Si bien soy consciente de ser homosexual desde los 19 años, fue hasta los 23 o 24 años que me asumo plenamente marica, es decir, que me pienso y me enuncio desde la disidencia sexual, con un carácter político que al menos aspira a transgredir la heteronorma. Eso justo durante los años que me acerqué al feminismo y a la teoría queer que entendí que ser marica es fundamentalmente una postura política.

No ha sido un camino sencillo. Habitar la disidencia es también habitar las contradicciones, devenires y desplazamientos que ella implica. Empecé a tomar “consciencia” de que, aunque suponía que vivía “fuera” de la heterosexualidad, a la vez, seguía dentro de su régimen político (Wittig, 2006), reproduciendo sus esquemas, discursos e instituciones (la monogamia, la familia, el matrimonio, etc.). Y, además, seguía reproduciendo violencias de raza, género y clase.

Es quizá cuando recibí mi diagnóstico positivo a VIH, y que pude “devenir” un lugar inapropiado/inapropiable, que tomé una cierta consciencia de mi lugar de enunciación como un “cuerpo abyecto”, un “cuerpo que no importa”, como diría Butler. Fue en aquel momento cuando supe que mi medicamento antirretroviral, cuyo precio en el mercado es superior a los 15 mil pesos, y cuando fui sometido al (pre)juicio del discurso hegemónico de la “salud sexual”, que entendí y viví en carne propia a qué se refería Foucault con la idea de dispositivo, biopolítica y poder disciplinario.
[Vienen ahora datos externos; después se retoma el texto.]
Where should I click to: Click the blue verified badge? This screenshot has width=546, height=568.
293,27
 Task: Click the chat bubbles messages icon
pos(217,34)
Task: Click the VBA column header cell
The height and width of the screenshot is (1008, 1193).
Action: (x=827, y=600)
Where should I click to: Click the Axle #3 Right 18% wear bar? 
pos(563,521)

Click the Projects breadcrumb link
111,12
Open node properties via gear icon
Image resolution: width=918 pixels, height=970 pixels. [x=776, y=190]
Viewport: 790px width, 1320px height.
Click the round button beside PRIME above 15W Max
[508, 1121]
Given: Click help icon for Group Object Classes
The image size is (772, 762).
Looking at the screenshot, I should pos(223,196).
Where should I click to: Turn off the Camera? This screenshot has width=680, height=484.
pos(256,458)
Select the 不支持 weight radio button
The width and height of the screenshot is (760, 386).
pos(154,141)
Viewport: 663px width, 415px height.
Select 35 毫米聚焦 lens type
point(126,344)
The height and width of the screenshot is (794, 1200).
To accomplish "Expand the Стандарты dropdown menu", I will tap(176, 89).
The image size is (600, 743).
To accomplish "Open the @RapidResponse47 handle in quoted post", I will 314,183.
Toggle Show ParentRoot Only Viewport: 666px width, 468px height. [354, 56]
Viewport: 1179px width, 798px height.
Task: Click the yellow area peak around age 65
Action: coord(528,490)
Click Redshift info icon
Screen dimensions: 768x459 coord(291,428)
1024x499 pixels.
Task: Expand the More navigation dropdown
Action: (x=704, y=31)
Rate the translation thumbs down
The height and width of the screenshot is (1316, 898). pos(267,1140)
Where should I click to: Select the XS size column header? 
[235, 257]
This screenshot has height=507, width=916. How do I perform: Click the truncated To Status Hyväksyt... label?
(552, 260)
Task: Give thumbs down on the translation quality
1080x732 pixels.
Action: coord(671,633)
Es ahí cuando entendí que, si el Estado decidiera dejar de destinar presupuesto a la compra de medicamentos antirretrovirales, o si decidiera cerrar las instituciones médicas y biopolíticas que gestionan ahora parte de mi sexualidad, mi vida quedaría completamente expuesta y vulnerable. Era, en toda la extensión de la palabra, una vida precaria.

En definitiva, mi teatro anatómico no podría estar completo sin esta reflexión en torno al VIH y todos los cuerpos que su discurso médico ha hecho emerger (cuerpos diagnosticados, cuerpos con SIDA, cuerpos con VIH, cuerpos indetectables, cuerpos serodiscordantes…), junto con la problemática dicotomía entre “cuerpos sanos” y “cuerpos enfermos” que este discurso ayuda a materializar. Coincido con Butler (2006) cuando afirma que “en parte cada uno de nosotros se constituye políticamente en virtud de la vulnerabilidad social de nuestros cuerpos” (p.46) y, esa vulnerabilidad es probablemente lo más difícil que he tenido que sobrellevar en este teatro (o más bien, circo) anatómico. Paradójicamente, es esto justamente lo que también me ha permitido habitar de formas más llevaderas y agradables mis demás contradicciones.

 

 

Trabajo realizado por Uriel Martínez Pacheco en el marco del certificado en línea «Modelos para Desarmar» bajo la licencia Creative Commons Atribución-CompartirIgual (CC BY-SA)

Bibliografía.

  • Butler, J. (2002). Cuerpos que importan: sobre los límites materiales y discursivos del “sexo”. Buenos Aires, Paidós.
  • Butler, J. (2006). Vida precaria: El poder del duelo y la violencia. Buenos Aires, Paidós.
  • Wittig, M. (2006). El pensamiento heterosexual y otros ensayos, España, Égales editorial.